Mupfandichimuka or mufahore (Sh), Umafavuke (N)
Resurrection bush is a woody shrub with tough branches. For most of the year it looks like an upright bundle of red-brownish sticks, usually no more than 50cm high. It is called resurrection bush for the speed with which apparently dead leaves revive when the rains come.
Tea is made from its leaves and twigs, traditionally to treat among other ailments colds, kidney problems, asthma, backaches and headaches.
Where it can be found:
The resurrection bush is very widespread in Zimbabwe. It is found only in shallow soil over rock, crevices and rocky hillsides where few other plants survive, in full sun, usually between 900-1,200m.
The plant can also be cultivated from the tiny seeds or from cuttings taken in spring. The plants are slow growing and should be kept in containers until they have reached 15cm in height, then placed in a sunny location.
What is harvested – Harvesting time:
Collection is done between May and September, after the rains. Harvesting can also be done during short dry spells in the wet season, when the plant has dehydrated.
For tea producers, the smaller twigs and dry leaves are collected. For essential oil production and ornamental use, longer (20cm), dry, leafy sticks are picked.
Average yield per collector:
Where abundant, 20-30 kg can be collected for the tea market in a day. Although a farmer can only harvest about 10 kg of good quality sticks per day, prices paid for these are higher.
A study comparing resurrection bush tea to rooibos tea found that resurrection bush tea has antioxidant properties comparable to rooibos. Resurrection bush tea is a rich source of phenolic compounds which act as antioxidants and strong inhibitors of the oxidative stress arising from exhaustion and other body reactions like phospholipid peroxidation (a leading factor in premature aging). It also contains arbutin, a potent antiseptic (also known to have skin-lightening activity).
Its essential oil exhibits strong antibacterial and antifungal activities.
The leaves are mostly used as a traditional medicine to treat a variety of ailments. Inhalation of smoke from burning leaves treats chest complaints and asthma. Decoctions (hot or iced tea) treat coughs, influenza, mastitis, backache, kidney disorders, haemorrhoids and abdominal pains, scurvy, menstrual pain, hypertension, halitosis and gingivitis.

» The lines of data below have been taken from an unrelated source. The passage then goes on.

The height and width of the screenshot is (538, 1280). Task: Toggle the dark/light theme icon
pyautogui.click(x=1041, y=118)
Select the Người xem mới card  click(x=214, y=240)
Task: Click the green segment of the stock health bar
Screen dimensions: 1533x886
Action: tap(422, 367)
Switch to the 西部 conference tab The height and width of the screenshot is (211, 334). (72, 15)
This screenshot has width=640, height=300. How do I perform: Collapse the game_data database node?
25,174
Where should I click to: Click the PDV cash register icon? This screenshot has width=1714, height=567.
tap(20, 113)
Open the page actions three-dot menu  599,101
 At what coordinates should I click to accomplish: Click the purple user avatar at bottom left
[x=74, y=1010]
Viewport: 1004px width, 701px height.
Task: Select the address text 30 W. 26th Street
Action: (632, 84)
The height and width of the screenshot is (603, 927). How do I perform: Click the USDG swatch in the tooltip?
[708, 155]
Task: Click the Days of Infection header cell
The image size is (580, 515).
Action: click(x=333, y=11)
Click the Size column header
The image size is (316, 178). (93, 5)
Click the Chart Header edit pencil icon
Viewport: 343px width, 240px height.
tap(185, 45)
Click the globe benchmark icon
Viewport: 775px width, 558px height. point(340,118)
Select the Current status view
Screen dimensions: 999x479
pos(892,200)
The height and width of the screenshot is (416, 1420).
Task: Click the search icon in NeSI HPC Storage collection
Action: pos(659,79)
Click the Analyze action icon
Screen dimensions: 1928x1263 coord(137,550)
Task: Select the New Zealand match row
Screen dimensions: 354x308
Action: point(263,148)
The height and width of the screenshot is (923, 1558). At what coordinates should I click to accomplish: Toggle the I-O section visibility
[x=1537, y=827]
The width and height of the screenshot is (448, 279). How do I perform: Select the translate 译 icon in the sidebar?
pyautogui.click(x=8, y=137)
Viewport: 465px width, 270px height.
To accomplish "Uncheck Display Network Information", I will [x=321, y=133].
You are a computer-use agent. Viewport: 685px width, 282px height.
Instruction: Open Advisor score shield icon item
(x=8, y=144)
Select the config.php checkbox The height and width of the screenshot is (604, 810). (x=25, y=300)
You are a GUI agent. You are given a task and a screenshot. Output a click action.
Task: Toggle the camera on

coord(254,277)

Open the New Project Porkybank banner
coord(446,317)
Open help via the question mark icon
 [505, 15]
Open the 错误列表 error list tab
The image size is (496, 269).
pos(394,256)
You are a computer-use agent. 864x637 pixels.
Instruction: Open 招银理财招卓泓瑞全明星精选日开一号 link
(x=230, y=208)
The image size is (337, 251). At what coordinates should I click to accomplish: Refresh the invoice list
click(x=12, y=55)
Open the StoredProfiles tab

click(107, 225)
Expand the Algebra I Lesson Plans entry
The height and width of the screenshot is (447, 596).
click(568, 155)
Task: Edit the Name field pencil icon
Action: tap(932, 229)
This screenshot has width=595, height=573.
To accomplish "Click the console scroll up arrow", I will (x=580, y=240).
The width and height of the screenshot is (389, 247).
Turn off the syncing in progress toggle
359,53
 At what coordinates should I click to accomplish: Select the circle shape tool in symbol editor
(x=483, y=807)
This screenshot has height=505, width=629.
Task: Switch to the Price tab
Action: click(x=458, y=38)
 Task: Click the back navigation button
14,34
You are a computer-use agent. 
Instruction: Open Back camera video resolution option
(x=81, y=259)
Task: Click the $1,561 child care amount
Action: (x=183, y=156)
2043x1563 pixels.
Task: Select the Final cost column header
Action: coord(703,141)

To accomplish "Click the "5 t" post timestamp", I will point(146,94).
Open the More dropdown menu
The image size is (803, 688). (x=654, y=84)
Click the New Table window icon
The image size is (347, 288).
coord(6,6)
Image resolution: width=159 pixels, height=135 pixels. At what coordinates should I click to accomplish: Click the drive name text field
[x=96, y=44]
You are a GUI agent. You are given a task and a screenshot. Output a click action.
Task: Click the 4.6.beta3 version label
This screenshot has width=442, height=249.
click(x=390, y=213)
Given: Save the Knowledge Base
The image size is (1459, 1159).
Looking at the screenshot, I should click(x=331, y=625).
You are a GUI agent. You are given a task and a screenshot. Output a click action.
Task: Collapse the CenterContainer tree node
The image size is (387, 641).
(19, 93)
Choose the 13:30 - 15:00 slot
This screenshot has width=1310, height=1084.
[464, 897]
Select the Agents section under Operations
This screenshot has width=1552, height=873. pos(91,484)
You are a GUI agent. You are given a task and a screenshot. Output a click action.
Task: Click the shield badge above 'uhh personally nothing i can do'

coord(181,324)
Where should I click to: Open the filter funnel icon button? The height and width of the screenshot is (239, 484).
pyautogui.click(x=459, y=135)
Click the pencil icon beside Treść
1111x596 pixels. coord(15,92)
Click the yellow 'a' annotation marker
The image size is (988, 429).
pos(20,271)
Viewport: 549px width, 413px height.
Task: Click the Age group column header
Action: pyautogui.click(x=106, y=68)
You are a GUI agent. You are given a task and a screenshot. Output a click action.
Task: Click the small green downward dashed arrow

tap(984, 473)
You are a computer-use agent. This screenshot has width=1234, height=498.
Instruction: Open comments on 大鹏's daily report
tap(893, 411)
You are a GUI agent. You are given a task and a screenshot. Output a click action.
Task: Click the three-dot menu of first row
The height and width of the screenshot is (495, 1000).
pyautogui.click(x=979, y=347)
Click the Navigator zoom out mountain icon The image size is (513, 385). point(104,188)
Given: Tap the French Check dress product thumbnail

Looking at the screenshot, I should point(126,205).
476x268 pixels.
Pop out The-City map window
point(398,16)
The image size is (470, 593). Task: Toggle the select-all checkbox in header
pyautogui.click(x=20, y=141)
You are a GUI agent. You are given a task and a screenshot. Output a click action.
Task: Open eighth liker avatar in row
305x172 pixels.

The leaves may also be ground and used as a spice to flavour food.
Resurrection bush also has potential as an essential oil for use in the pharmaceutical, cosmetic and perfume industry.
The plant is also used in flower arrangements and for other ornamental uses.
Informal trade in Zimbabwe is mostly through herbalists and across borders. The formal trade is to herbal tea processors, but is currently very small. With more awareness of the benefits of the tea, volumes could increase significantly. Export opportunities exist also, mostly for extract production for cosmetics. There is a small niche market in ornamentals: when water is added, a dry sprig turns green in a matter of minutes.